### ESERCIZI
A – Puoi convertire in una lista numerata le righe dell'elenco di record comprese tra quella che contiene "Open the plus create-new dropdown" e la fine dell'elenco, entrambe incluse, omettendo le righe vuote?
B – Puoi proseguire il brano sulle notificazioni telematiche via PEC, riprendendo subito dopo la sua ultima frase?

### BRANO SELEZIONATO
Ciò analogamente a quanto avviene nel il processo civile ordinario giusta le modifiche apportate dall’art. 16, comma 4, del d.l. n. 179 del 2012, conv., con modif., dalla l. n. 221 del 2012 per effetto del quale “le comunicazioni e notificazioni a cura della cancelleria si effettuano, per via telematica, all’indirizzo di posta elettronica certificata (PEC) del destinatario e la trasmissione del documento informatico, equivalente alla notificazione a mezzo posta, si intende perfezionata, con riferimento alla data ed all’ora della sua ricezione, quando la stessa sia avvenuta in conformità alle disposizioni di cui al d.P.R. n. 68 del 2005, il cui art. 6 stabilisce che il gestore della PEC utilizzata dal destinatario deve fornire al mittente, presso il suo indirizzo elettronico, la cd. ricevuta di avvenuta consegna (RAC), che costituisce, quindi, il documento idoneo a dimostrare, fino a prova del contrario, che il messaggio informatico è pervenuto nella casella di posta elettronica del destinatario” (Cass. sez. 1, 22 dicembre 2016, n. 26773; conforme Cass. sez. 1, 26 novembre 2018, n. 30532).

(Record contenuti in un dataset)
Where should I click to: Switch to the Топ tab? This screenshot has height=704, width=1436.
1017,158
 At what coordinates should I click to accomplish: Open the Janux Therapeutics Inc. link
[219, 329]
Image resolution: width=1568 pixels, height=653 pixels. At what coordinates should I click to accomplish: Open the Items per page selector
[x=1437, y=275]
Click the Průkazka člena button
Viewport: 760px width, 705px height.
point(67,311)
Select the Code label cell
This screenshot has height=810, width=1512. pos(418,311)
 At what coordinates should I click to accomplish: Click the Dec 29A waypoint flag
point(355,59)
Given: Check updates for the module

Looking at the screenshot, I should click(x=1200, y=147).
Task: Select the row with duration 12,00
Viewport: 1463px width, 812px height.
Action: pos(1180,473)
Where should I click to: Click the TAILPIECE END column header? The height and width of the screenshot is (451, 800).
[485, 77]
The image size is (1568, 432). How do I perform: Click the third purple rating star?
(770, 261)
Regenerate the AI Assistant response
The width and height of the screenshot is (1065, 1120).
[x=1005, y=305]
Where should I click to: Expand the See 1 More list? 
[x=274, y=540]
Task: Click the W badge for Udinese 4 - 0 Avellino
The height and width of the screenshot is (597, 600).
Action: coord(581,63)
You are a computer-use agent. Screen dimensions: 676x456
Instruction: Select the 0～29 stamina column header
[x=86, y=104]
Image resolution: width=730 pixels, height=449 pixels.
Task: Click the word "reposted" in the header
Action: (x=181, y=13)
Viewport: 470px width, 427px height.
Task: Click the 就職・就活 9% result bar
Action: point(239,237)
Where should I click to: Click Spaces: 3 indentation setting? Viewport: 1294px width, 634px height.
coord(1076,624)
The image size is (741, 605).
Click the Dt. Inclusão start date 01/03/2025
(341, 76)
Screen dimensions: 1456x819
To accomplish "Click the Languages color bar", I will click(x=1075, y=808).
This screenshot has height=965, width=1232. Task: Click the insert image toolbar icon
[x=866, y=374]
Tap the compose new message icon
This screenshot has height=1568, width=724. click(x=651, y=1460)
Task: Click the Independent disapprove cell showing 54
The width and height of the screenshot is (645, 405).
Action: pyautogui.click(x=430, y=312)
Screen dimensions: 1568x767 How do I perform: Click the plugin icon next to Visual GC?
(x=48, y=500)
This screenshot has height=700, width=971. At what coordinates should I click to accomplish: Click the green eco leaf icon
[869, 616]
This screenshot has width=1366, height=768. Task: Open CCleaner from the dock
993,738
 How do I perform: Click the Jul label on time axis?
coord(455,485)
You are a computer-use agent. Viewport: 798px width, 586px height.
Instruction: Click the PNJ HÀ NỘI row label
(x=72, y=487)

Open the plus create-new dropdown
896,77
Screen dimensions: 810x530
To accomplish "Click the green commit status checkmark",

### RISULTATI PER ESERCIZIO
A –
1. Open the plus create-new dropdown
2. 896,77
3. Screen dimensions: 810x530
4. To accomplish "Click the green commit status checkmark",

B –
Anche nel processo tributario, pertanto, la comunicazione via PEC, nel regime dell’art. 16, comma Ibis citato, si deve intendere perfezionata con le medesime modalità.
Non può ritenersi, alla luce della documentazione agli atti, sussistente, a carico della ricorrente, l’onere della allegazione o della prova della circostanza negativa idonea a vincere la presunzione di conoscenza che si crea solo per effetto della generazione della ricevuta di accettazione di ricevuta e consegna (cfr. Cass. sez. L., 21 febbraio 2020, n. 4624).
La conseguenza della mancata prova della comunicazione della data di udienza di trattazione davanti alla CTR è quella della nullità della sentenza.
Peraltro, nel caso specifico, l’eccezione di omessa comunicazione è stata formulata con la contestuale indicazione dell’attività processuale “pregiudicata” consistita nella mancata possibilità di chiedere un differimento della predetta udienza per depositare la motivazione della sentenza di assoluzione della legale rappresentante della N.P.S. la cui motivazione è stata depositata il 2.12.2013, ovvero dopo la trattazione della causa in appello.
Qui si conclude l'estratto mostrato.